KURZAUFGABE 1
Ändern Sie in den Datenzeilen den Abschnitt von der Zeile mit „The height and width of the screenshot is (812, 1491).“ bis zur Zeile mit „tap(269, 88)“, indem Sie „Invoice“ durch „Billing“ ersetzen. Geben Sie nur diesen Abschnitt wieder, im Übrigen unverändert.

Nach wochenlangen Protesten mit Dutzenden Toten gegen die UN-Friedensmission im Kongo, MONUSCO, wurde Mathias Gillmann, der Sprecher der Mission, zur unerwünschten Person auf kongolesischem Gebiet erklärt. Doch selbst das reichte nicht aus, um die wütenden Kongolesen zu beruhigen. Sie fordern, dass die gesamte MONUSCO-Mission ihr Land sofort verlässt.

Die Demonstranten werfen den Blauhelmen vor, sie nicht vor der Gewalt der bewaffneten Rebellen zu schützen, die den Osten des Kongos seit fast zwei Jahrzehnten verwüsten. Es ist nicht das erste Mal, dass die Menschen im Kongo ihre Ablehnung gegenüber den Vereinten Nationen deutlich machen.

Zeit für einen Neustart des Systems

Die MONUSCO ist seit mehr als einem Jahrzehnt in verschiedenen Teilen des Kongos tätig. Doch vor allem die Friedenssicherung im unruhigen Osten des Landes hat sich als schwierige Aufgabe erwiesen. Ein Freund von mir scherzte einmal, dass die MONUSCO entweder zu langsam lerne oder dass der Kongo-Konflikt einfach ein zu komplexes Puzzle sei, als dass die UN-Truppe es enträtseln könne.

George Okach vor dem Logo der DW-Sendung The 77 Percent
DW-Redakteur George OkachBild: DW

Gemäß ihrem UN-Mandat wird die MONUSCO den Kongo im Jahr 2024 verlassen. Aber Kinshasa hat angedeutet, dass es den Abzugsplan noch einmal überprüfen will - das könnte das Ende durchaus beschleunigen. Die anhaltenden Vorwürfe der Kongolesen gegenüber der MONUSCO sind im Prinzip unglaublich, bieten aber auch Gelegenheit zum Nachdenken: Warum scheitert eine solche Mission - mit 14.000 Soldaten eine der größten UN-Missionen weltweit - so kläglich?

Die Fehler sind systemisch und reichen von schlechter militärischer Ausstattung bis hin zu mangelnder lokaler Akzeptanz. Die Leiterin der MONUSCO, Bintou Keita, gibt zu Protokoll, dass sich "die M23 zunehmend wie eine konventionelle Armee und nicht wie eine bewaffnete Gruppe verhält". Die Bewegung des 23. März, auch bekannt als Kongolesische Revolutionsarmee, verfüge über eine immer stärkere Feuerkraft und Ausrüstung und stelle deswegen eine gewaltige Bedrohung für die Zivilbevölkerung dar.

Ist die M23 besser ausgerüstet als die MONUSCO?

Einträge zum Auffinden von Wörtern und Elementen

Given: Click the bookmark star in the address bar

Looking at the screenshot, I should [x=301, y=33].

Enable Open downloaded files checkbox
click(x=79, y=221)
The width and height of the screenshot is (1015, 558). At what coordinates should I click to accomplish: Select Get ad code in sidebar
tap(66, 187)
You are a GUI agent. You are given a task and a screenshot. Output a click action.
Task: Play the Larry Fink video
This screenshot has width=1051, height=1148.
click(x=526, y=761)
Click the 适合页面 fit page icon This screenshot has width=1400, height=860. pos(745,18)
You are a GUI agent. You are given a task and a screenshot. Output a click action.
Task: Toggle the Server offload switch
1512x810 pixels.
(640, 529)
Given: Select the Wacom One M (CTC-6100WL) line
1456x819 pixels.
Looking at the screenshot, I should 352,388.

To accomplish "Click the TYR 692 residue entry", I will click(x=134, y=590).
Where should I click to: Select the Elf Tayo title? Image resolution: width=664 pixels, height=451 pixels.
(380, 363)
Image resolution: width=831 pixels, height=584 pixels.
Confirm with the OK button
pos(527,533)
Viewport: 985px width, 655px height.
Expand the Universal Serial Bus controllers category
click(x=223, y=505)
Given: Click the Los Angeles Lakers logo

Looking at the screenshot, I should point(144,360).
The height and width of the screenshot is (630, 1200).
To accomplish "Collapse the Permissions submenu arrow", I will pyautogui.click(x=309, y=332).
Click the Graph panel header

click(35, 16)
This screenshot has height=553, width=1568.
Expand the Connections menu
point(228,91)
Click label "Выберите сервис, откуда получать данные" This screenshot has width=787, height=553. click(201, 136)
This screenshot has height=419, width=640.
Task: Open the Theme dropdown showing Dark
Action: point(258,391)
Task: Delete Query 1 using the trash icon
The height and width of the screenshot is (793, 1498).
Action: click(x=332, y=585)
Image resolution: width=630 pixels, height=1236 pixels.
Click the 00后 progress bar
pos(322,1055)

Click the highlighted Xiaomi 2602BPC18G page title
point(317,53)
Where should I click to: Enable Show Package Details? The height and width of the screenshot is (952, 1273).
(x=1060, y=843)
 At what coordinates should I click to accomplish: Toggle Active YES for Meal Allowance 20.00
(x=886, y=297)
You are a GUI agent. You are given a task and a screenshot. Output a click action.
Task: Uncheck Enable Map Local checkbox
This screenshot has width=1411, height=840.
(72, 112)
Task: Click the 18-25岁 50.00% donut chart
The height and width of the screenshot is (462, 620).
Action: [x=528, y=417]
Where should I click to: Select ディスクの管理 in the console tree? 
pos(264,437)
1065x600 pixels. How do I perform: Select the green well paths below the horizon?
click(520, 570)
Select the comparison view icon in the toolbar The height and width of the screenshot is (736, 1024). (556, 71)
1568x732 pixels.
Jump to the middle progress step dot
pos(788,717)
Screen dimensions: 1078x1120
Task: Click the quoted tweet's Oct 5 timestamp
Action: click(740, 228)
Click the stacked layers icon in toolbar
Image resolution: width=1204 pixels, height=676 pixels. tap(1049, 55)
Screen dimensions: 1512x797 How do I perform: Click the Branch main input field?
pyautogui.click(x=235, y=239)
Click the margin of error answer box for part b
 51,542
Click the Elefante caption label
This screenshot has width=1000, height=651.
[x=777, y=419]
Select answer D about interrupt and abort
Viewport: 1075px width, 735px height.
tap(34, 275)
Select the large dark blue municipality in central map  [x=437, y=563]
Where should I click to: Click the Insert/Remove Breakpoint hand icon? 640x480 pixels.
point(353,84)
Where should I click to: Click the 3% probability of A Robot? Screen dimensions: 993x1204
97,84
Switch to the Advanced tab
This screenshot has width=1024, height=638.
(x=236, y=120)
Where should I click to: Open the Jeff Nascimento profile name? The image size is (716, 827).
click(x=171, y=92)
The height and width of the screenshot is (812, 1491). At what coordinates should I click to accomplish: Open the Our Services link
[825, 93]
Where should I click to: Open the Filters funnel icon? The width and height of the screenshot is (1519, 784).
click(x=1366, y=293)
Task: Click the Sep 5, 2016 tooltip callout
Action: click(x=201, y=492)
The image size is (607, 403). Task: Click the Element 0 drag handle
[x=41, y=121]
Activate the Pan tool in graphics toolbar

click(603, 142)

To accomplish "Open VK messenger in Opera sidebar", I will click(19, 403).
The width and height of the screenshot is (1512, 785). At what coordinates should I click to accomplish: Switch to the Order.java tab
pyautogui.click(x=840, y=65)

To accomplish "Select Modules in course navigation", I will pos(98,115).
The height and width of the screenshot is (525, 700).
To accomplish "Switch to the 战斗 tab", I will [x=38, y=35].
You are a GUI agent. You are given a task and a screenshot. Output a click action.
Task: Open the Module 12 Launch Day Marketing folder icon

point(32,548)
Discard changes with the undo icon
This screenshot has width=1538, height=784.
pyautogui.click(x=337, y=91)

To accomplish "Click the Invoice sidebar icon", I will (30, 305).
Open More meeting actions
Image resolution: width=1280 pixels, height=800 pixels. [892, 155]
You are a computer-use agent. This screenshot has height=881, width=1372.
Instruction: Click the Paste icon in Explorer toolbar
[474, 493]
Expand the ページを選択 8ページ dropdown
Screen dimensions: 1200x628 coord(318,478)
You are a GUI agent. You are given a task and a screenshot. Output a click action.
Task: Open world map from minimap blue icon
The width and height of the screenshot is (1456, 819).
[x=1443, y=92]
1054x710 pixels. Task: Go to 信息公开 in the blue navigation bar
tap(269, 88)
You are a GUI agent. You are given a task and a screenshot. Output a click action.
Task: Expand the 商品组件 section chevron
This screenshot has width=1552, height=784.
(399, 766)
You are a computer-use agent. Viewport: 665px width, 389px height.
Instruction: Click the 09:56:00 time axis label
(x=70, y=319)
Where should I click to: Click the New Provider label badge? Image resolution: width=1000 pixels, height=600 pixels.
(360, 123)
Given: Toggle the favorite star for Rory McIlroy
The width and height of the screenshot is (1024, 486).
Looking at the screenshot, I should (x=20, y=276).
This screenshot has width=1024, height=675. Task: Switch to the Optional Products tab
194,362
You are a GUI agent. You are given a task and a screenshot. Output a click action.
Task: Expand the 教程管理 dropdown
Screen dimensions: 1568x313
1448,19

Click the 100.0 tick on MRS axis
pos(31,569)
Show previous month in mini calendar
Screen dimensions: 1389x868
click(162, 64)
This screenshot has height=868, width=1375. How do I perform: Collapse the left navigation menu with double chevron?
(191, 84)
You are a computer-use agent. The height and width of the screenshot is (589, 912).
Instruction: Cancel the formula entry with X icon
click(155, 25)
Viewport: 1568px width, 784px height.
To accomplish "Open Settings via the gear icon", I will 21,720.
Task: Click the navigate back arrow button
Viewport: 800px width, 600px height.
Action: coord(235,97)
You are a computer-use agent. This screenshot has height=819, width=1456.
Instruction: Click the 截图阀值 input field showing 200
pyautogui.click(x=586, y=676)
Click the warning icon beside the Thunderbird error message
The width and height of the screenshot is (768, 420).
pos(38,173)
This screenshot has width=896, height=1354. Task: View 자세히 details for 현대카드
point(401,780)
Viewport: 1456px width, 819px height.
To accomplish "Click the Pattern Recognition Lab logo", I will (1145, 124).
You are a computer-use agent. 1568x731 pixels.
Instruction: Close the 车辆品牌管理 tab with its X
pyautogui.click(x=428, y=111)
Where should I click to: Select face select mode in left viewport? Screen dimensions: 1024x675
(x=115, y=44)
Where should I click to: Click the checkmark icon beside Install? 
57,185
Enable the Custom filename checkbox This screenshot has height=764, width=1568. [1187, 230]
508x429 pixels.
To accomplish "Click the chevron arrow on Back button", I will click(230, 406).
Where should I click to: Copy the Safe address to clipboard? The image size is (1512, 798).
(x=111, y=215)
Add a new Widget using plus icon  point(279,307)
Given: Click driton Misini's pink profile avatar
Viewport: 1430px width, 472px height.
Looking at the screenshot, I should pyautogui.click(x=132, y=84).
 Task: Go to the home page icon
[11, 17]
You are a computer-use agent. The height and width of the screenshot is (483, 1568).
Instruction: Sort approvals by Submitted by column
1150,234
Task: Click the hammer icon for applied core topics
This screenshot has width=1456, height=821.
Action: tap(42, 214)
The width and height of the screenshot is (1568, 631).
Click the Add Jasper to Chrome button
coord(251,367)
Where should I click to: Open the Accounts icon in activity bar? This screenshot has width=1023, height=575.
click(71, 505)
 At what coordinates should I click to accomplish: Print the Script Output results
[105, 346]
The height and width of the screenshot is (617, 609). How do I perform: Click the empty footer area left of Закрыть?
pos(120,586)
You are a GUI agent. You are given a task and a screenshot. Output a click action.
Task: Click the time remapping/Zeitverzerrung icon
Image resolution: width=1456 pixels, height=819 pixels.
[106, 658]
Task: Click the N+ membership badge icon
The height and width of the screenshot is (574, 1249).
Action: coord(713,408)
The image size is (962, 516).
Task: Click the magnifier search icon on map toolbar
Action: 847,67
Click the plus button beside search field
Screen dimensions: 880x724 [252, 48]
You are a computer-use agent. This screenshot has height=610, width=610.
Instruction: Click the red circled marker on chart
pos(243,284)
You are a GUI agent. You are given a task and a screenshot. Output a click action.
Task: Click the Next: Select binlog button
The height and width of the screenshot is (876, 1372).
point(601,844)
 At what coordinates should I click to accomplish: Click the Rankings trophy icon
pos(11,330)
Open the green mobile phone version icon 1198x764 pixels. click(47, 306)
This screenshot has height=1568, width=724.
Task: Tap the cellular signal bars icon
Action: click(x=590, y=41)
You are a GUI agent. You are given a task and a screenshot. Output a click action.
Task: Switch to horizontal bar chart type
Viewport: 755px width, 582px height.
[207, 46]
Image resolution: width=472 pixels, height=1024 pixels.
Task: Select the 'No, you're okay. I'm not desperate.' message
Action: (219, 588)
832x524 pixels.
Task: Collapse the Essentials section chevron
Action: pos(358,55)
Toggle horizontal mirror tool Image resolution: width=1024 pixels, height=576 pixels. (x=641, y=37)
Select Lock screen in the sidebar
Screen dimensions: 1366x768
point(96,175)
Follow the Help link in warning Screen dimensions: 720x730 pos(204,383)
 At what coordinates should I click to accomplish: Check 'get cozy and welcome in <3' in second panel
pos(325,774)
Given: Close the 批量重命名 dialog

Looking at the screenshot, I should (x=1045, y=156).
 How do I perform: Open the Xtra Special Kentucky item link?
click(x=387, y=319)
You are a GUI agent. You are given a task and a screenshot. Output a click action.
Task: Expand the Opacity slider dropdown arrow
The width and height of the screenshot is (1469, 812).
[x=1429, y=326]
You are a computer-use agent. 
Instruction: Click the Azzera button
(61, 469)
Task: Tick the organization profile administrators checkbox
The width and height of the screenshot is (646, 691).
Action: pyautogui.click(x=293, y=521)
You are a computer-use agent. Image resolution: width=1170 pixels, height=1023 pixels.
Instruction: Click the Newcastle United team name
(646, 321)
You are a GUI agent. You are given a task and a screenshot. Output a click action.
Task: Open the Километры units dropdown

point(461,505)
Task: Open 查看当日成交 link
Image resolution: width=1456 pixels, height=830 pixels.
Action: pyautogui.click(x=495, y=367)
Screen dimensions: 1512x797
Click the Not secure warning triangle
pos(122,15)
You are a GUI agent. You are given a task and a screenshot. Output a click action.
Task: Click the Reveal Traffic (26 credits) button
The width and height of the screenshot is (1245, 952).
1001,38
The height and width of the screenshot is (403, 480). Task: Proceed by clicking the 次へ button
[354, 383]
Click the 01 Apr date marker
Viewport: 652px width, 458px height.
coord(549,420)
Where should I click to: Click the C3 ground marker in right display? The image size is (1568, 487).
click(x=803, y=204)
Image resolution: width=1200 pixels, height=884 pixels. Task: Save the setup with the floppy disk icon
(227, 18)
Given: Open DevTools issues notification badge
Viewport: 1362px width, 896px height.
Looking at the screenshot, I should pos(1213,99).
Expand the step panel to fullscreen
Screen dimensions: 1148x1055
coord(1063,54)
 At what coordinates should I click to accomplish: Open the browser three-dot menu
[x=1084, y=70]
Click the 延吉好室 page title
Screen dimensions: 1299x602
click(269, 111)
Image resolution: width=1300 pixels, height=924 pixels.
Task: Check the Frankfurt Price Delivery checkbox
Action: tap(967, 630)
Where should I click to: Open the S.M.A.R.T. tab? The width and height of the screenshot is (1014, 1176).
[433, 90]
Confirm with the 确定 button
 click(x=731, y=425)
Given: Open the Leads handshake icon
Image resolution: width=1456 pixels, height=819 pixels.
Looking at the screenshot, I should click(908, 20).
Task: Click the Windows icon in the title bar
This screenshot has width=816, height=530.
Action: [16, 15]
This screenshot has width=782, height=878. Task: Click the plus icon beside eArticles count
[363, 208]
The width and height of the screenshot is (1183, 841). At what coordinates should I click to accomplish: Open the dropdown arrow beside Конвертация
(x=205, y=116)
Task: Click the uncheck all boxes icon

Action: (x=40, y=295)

KURZAUFGABE 2
Beantworten Sie anhand des Auszugs zur MONUSCO die folgenden Fragen:
(a) Wer wurde zur unerwünschten Person auf kongolesischem Gebiet erklärt?
(b) In welchem Jahr wird die MONUSCO den Kongo gemäß ihrem UN-Mandat verlassen?
(c) Wie viele Soldaten umfasst die Mission?

SCHRIFTLICHE ANTWORT 1
The height and width of the screenshot is (812, 1491). At what coordinates should I click to accomplish: Open the Our Services link
[825, 93]
Where should I click to: Open the Filters funnel icon? The width and height of the screenshot is (1519, 784).
click(x=1366, y=293)
Task: Click the Sep 5, 2016 tooltip callout
Action: click(x=201, y=492)
The image size is (607, 403). Task: Click the Element 0 drag handle
[x=41, y=121]
Activate the Pan tool in graphics toolbar

click(603, 142)

To accomplish "Open VK messenger in Opera sidebar", I will click(19, 403).
The width and height of the screenshot is (1512, 785). At what coordinates should I click to accomplish: Switch to the Order.java tab
pyautogui.click(x=840, y=65)

To accomplish "Select Modules in course navigation", I will pos(98,115).
The height and width of the screenshot is (525, 700).
To accomplish "Switch to the 战斗 tab", I will [x=38, y=35].
You are a GUI agent. You are given a task and a screenshot. Output a click action.
Task: Open the Module 12 Launch Day Marketing folder icon

point(32,548)
Discard changes with the undo icon
This screenshot has width=1538, height=784.
pyautogui.click(x=337, y=91)

To accomplish "Click the Billing sidebar icon", I will (30, 305).
Open More meeting actions
Image resolution: width=1280 pixels, height=800 pixels. [892, 155]
You are a computer-use agent. This screenshot has height=881, width=1372.
Instruction: Click the Paste icon in Explorer toolbar
[474, 493]
Expand the ページを選択 8ページ dropdown
Screen dimensions: 1200x628 coord(318,478)
You are a GUI agent. You are given a task and a screenshot. Output a click action.
Task: Open world map from minimap blue icon
The width and height of the screenshot is (1456, 819).
[x=1443, y=92]
1054x710 pixels. Task: Go to 信息公开 in the blue navigation bar
tap(269, 88)

SCHRIFTLICHE ANTWORT 2
(a) Mathias Gillmann, der Sprecher der Mission
(b) Im Jahr 2024
(c) 14.000 Soldaten